Opened 23 months ago

Last modified 3 weeks ago

#21378 accepted enhancement

Archive bwauth bandwidth files

Reported by: tom Owned by: irl
Priority: Medium Milestone:
Component: Metrics/CollecTor Version:
Severity: Normal Keywords: tor-bwauth tor-dirauth
Cc: teor, metrics-team, starlight@… Actual Points:
Parent ID: Points:
Reviewer: Sponsor:

Description (last modified by karsten)

The raw bwauth votes (sample: https://bwauth.ritter.vg/bwauth/bwscan.V3BandwidthsFile) contain information such as last measured time, circuit failures and (eventually) scanner information.
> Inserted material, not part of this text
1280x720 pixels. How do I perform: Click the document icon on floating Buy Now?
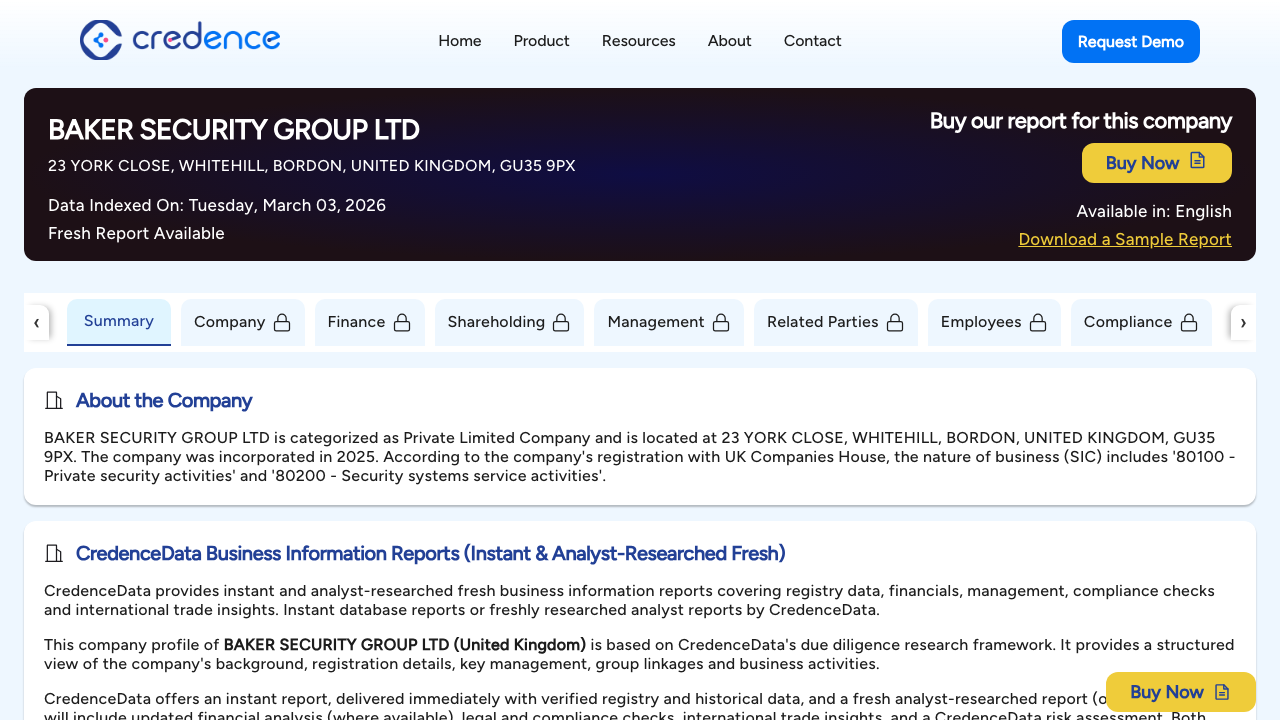1221,691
This can be used for debugging purposes.

Blocked by #21377, possible next steps in comment 14.

Child Tickets

Change History (27)

comment:1 Changed 15 months ago by karsten

Summary: Collector should archive bwauth votesArchive bwauth votes

Keep summary as short and precise as possible.

comment:2 Changed 6 months ago by juga

As commented in https://trac.torproject.org/projects/tor/ticket/21377#comment:4

This is now fixed in sbws, though is still not being use by any DirAuth.
It is not planned to add this toTorflow.

We can correlate the votes with the Torflow bandwidth measurement files by the timestamp, right?, so i wonder if it would still be possible to archive the files produced by all the bwauths that are running Torflow.
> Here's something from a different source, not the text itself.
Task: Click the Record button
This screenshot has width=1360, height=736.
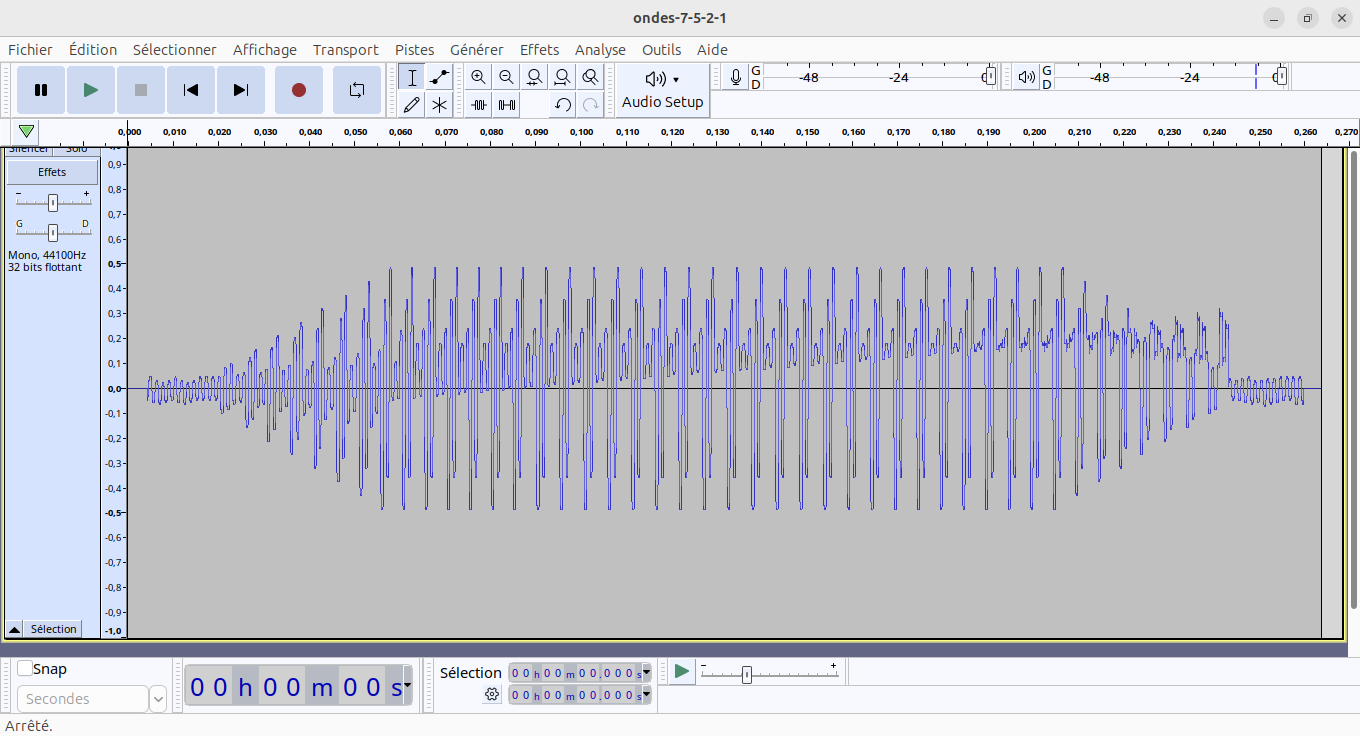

Another more exotic idea (probably needs other ticket if it makes sense) is to collect the data from the testnet, since we have DirAuths running sbws there. Would this require lot of extra work?

comment:3 Changed 6 months ago by juga

Keywords: tor-bwauth tor-dirauth added

comment:4 Changed 6 months ago by juga

Cc: teor added

comment:5 in reply to:  2 Changed 6 months ago by teor

Summary: Archive bwauth votesArchive bwauth bandwidth files

Replying to juga:

As commented in https://trac.torproject.org/projects/tor/ticket/21377#comment:4

This is now fixed in sbws, though is still not being use by any DirAuth.
It is not planned to add this toTorflow.

We can correlate the votes with the Torflow bandwidth measurement files by the timestamp, right?, so i wonder if it would still be possible to archive the files produced by all the bwauths that are running Torflow.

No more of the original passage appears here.